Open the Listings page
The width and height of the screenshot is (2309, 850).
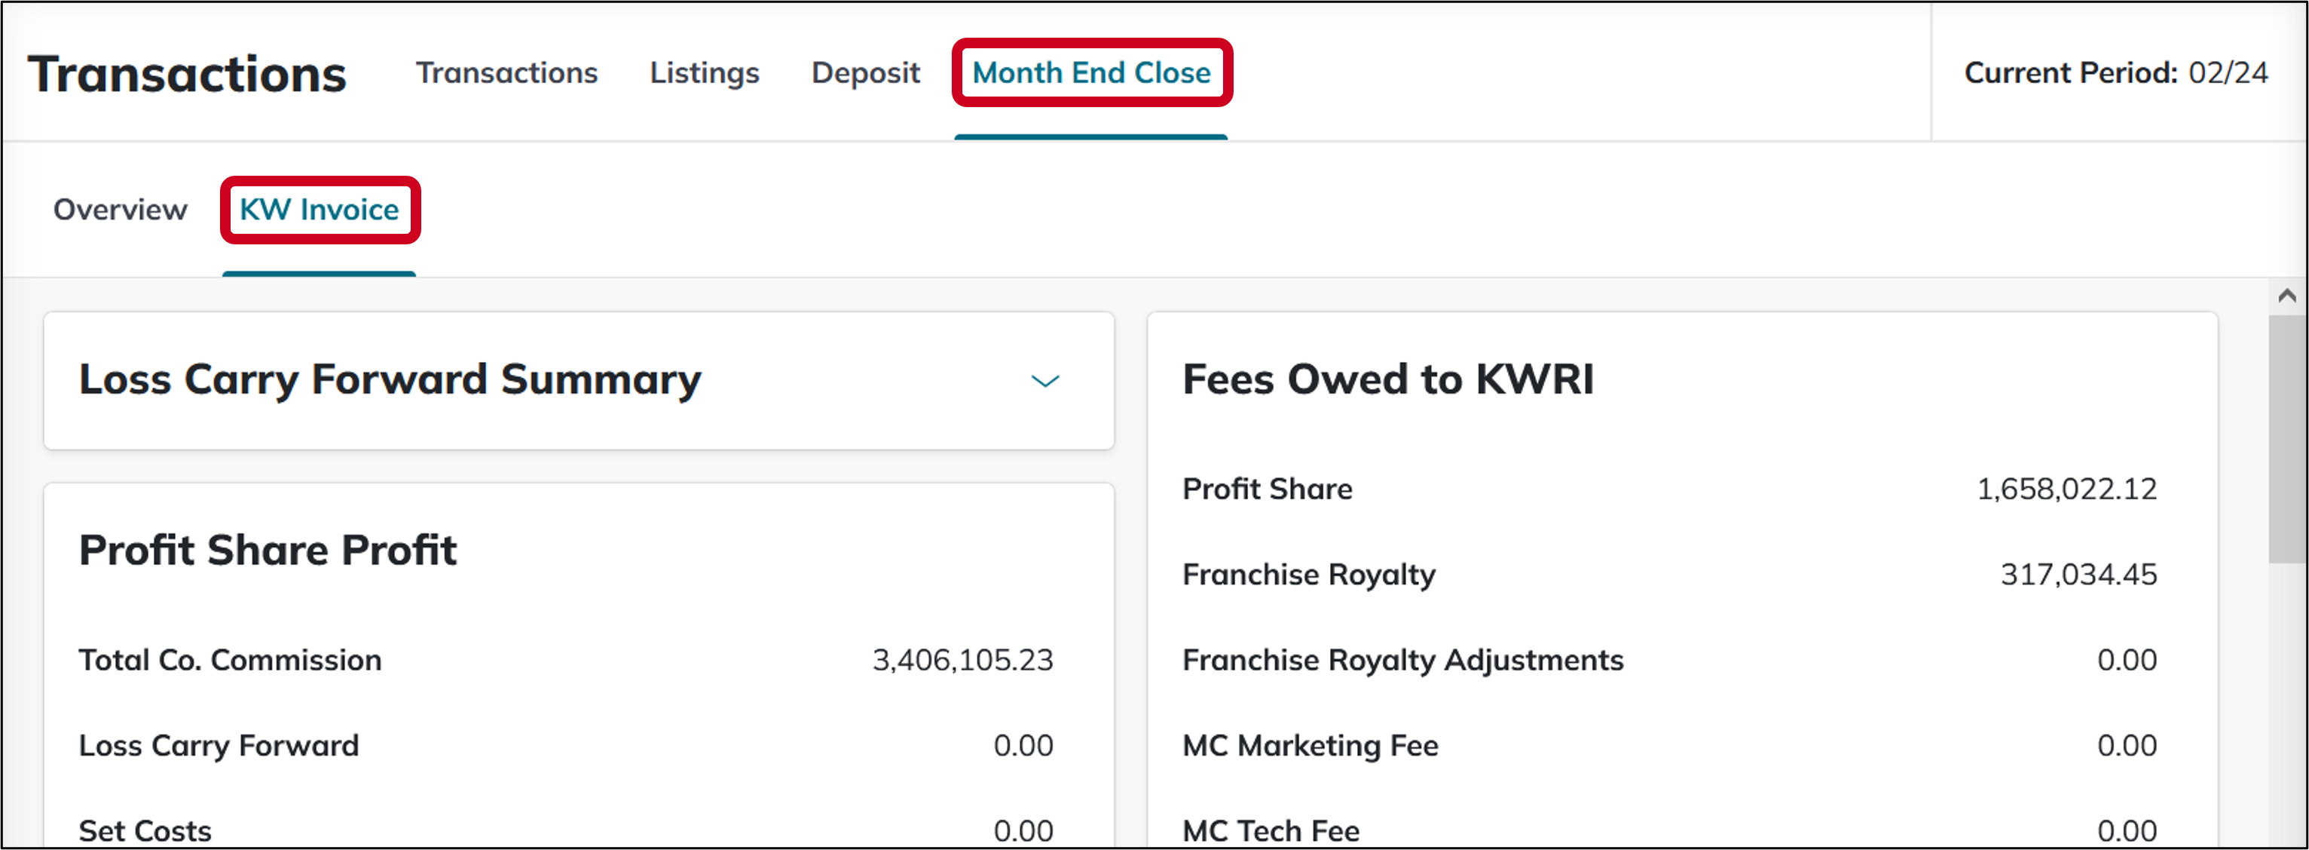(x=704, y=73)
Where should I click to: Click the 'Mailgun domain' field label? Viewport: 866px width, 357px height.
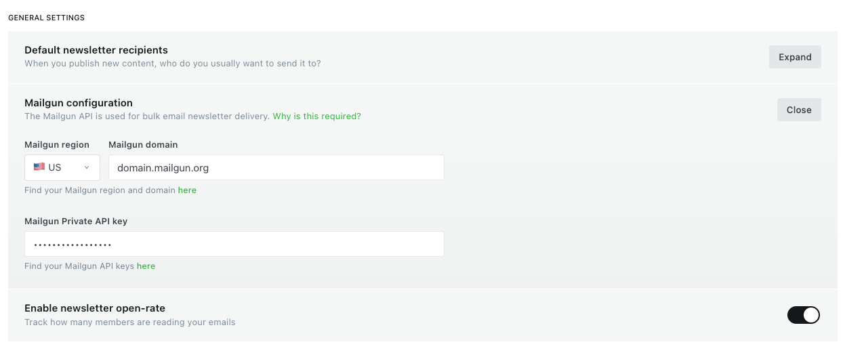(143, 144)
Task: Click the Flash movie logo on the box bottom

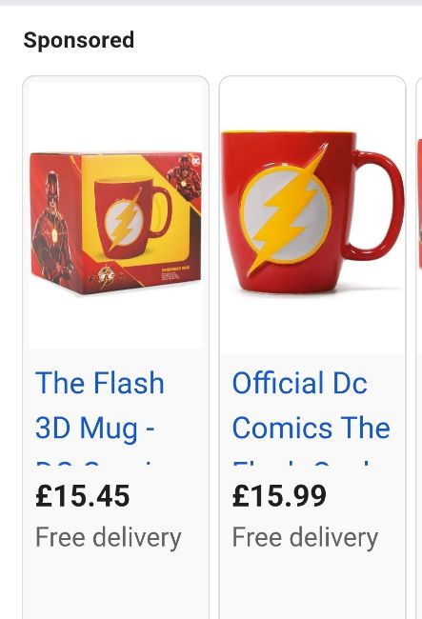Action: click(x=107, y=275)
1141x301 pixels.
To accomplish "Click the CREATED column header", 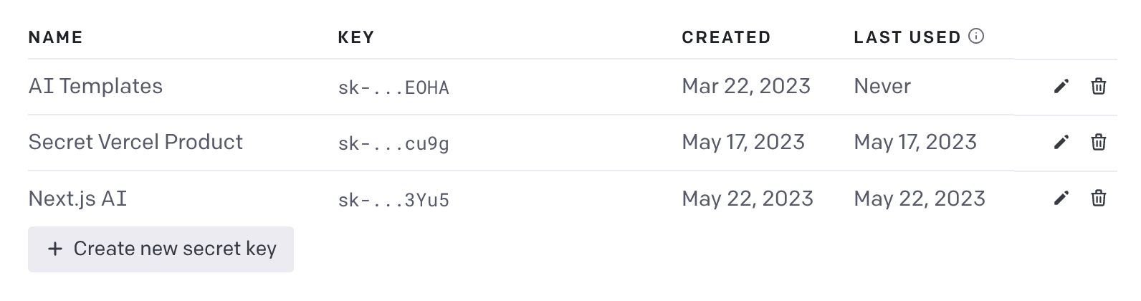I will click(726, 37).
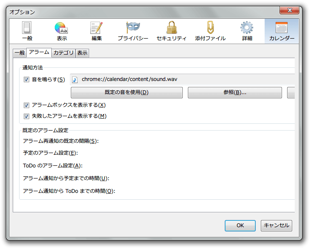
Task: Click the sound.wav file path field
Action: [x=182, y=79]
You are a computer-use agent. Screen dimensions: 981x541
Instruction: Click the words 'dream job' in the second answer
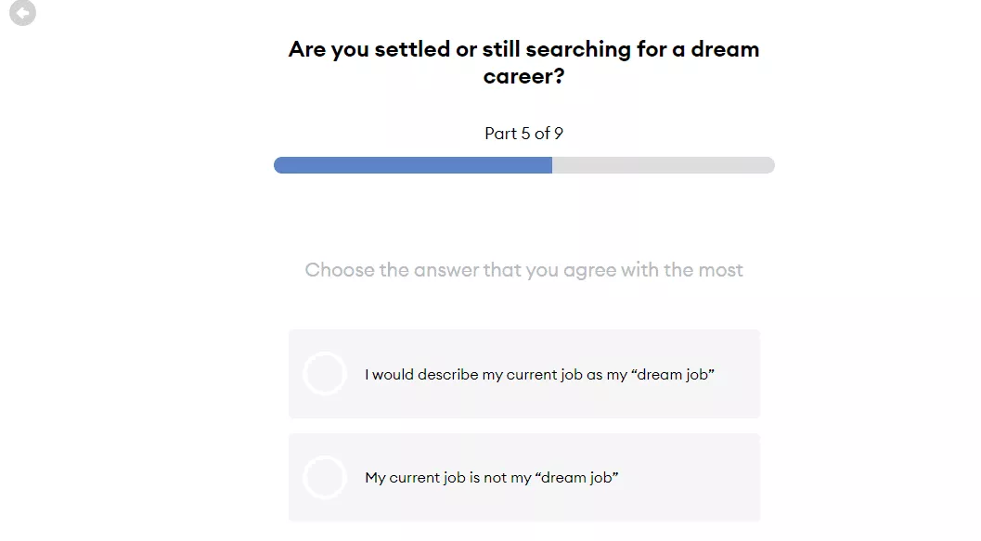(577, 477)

──────

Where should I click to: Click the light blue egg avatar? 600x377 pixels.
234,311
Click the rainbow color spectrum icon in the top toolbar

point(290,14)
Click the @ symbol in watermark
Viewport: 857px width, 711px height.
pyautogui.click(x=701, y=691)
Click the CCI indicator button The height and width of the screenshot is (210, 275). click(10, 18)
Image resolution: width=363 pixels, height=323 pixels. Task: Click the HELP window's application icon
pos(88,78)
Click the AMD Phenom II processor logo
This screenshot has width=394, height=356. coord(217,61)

──────

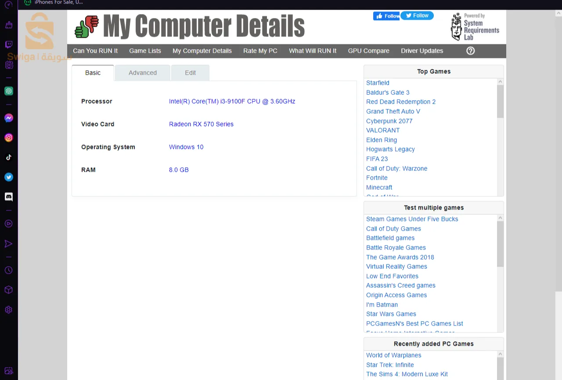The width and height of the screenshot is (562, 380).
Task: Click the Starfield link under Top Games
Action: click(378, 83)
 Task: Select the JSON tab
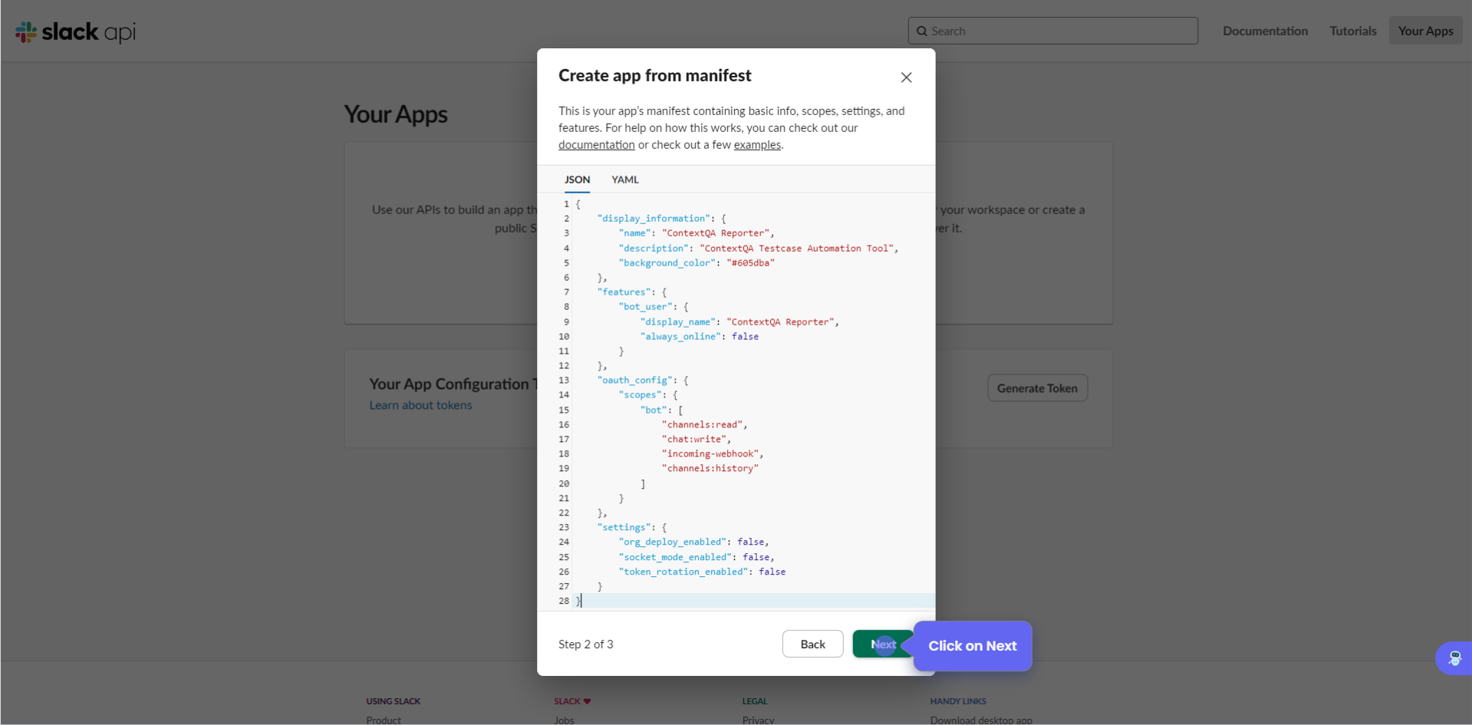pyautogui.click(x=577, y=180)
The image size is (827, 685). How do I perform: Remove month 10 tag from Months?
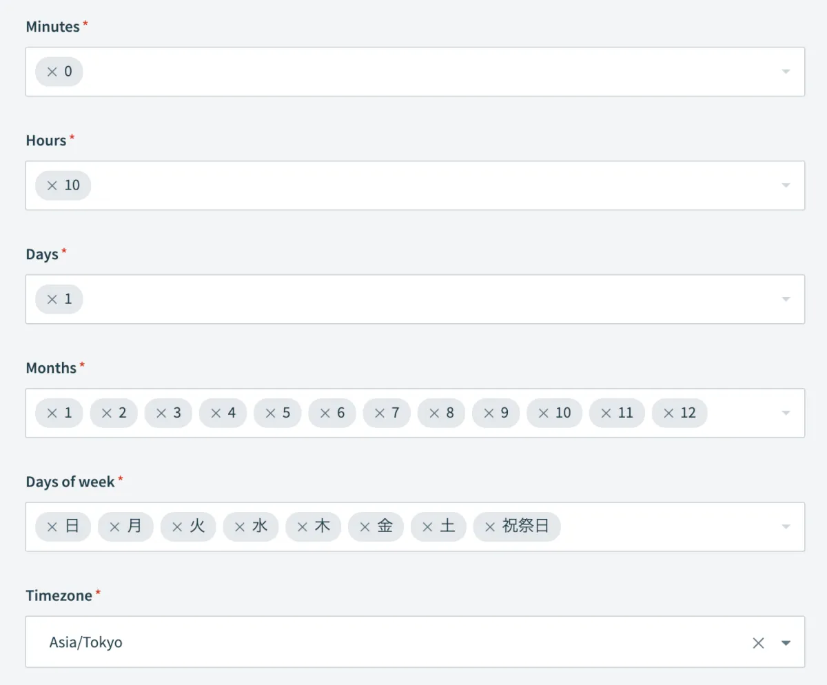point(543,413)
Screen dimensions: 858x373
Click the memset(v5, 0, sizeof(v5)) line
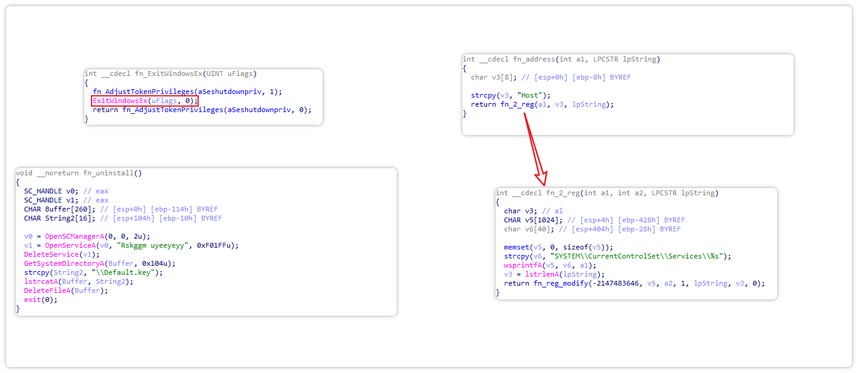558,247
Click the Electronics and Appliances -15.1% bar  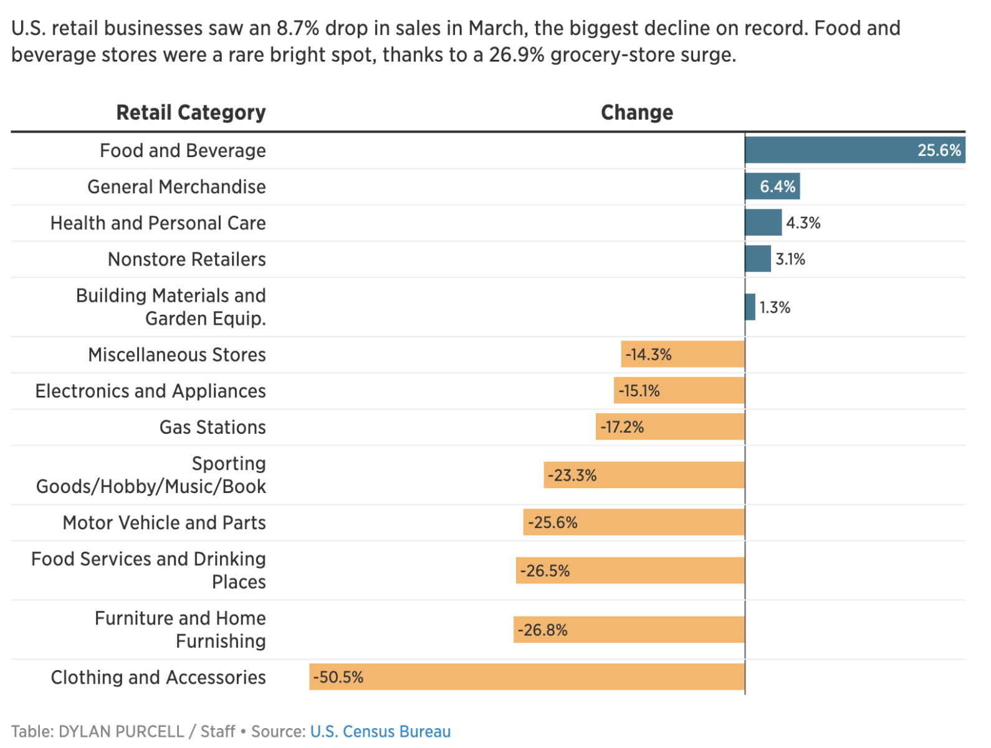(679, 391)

──────

**To do**
Reproduce, exactly and only, the lines of the records above starting at the line with "Open the Listings page" and ending at the line with "1141x301 pixels.", both included. Leave every picture out.

**Task answer**
Open the Listings page
The width and height of the screenshot is (2309, 850).
(x=704, y=73)
Where should I click to: Click the 'Mailgun domain' field label? Viewport: 866px width, 357px height.
(143, 144)
Task: Click the Flash movie logo on the box bottom

Action: click(x=107, y=275)
1141x301 pixels.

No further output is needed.